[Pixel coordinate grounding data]
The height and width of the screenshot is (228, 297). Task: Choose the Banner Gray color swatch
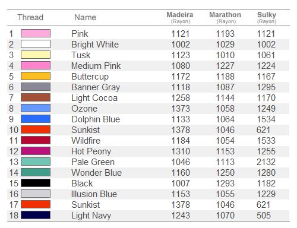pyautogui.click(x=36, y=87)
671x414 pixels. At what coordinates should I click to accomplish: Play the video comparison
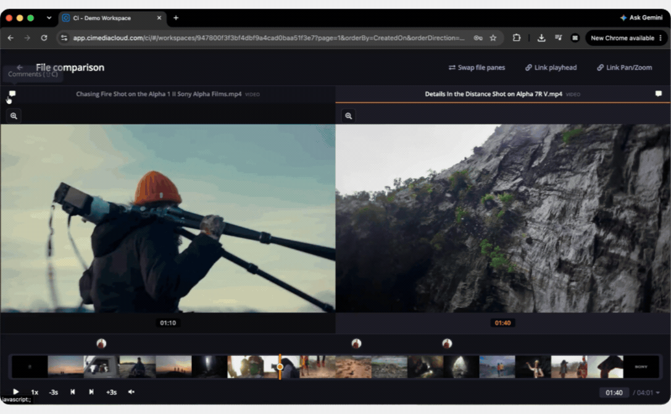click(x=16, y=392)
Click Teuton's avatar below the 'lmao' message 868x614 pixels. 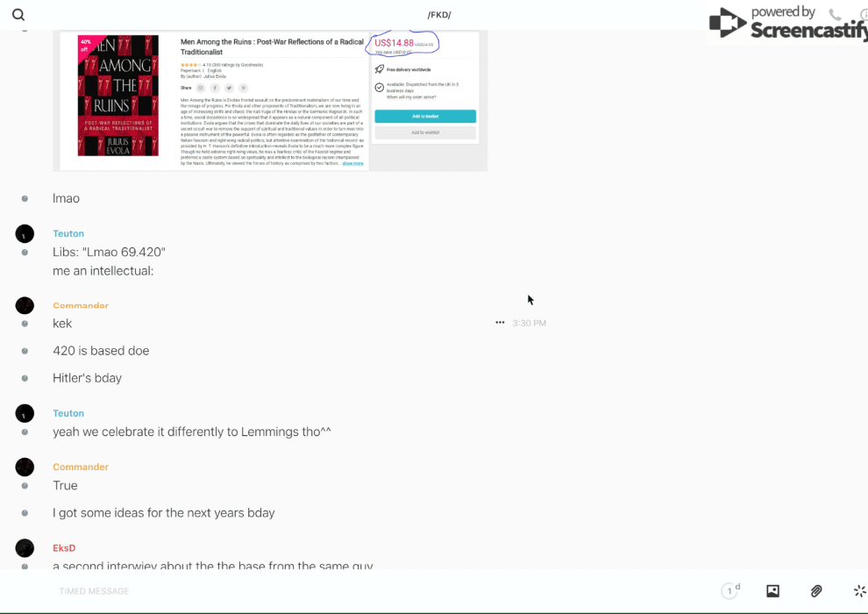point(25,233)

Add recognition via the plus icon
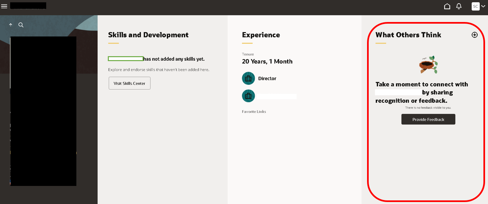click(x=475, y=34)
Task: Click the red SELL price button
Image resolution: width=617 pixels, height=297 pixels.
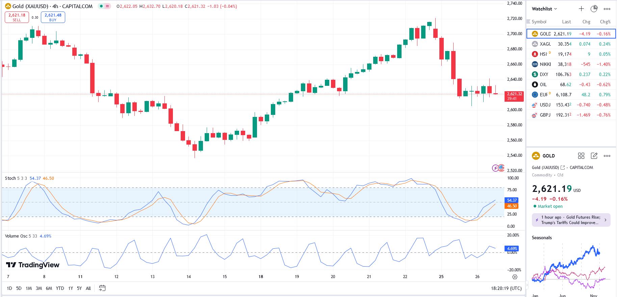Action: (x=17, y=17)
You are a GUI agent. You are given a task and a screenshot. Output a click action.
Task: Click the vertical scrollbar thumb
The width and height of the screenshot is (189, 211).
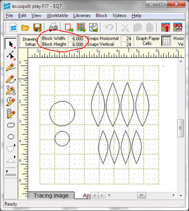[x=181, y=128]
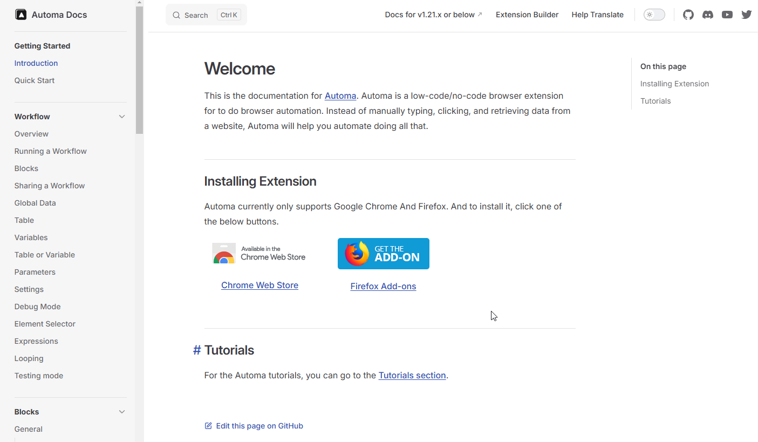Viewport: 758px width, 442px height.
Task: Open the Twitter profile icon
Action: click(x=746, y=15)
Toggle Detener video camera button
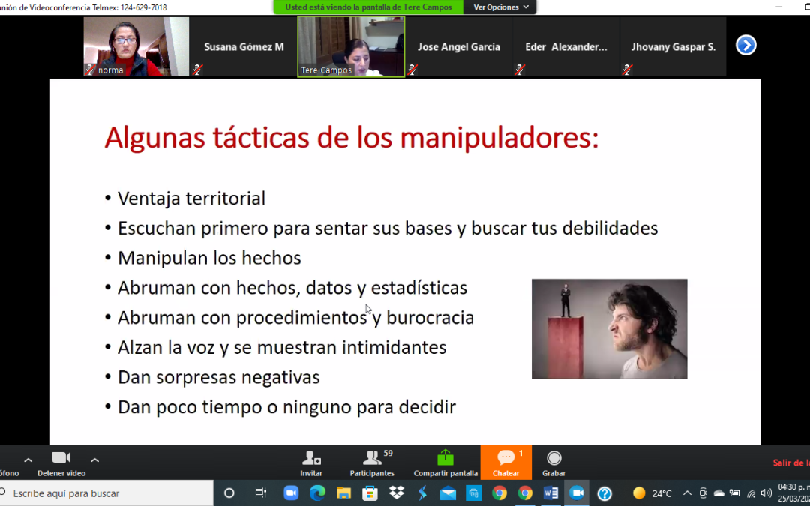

__Problem requirements__
Transcribe exactly, and only, the lines from the one with "The width and" through the final line of the data above. The pictures stay out.

__Solved exercise__
The width and height of the screenshot is (189, 211).
[x=181, y=128]
Viewport: 758px width, 442px height.
Task: Open the Twitter profile icon
Action: click(x=746, y=15)
Toggle Detener video camera button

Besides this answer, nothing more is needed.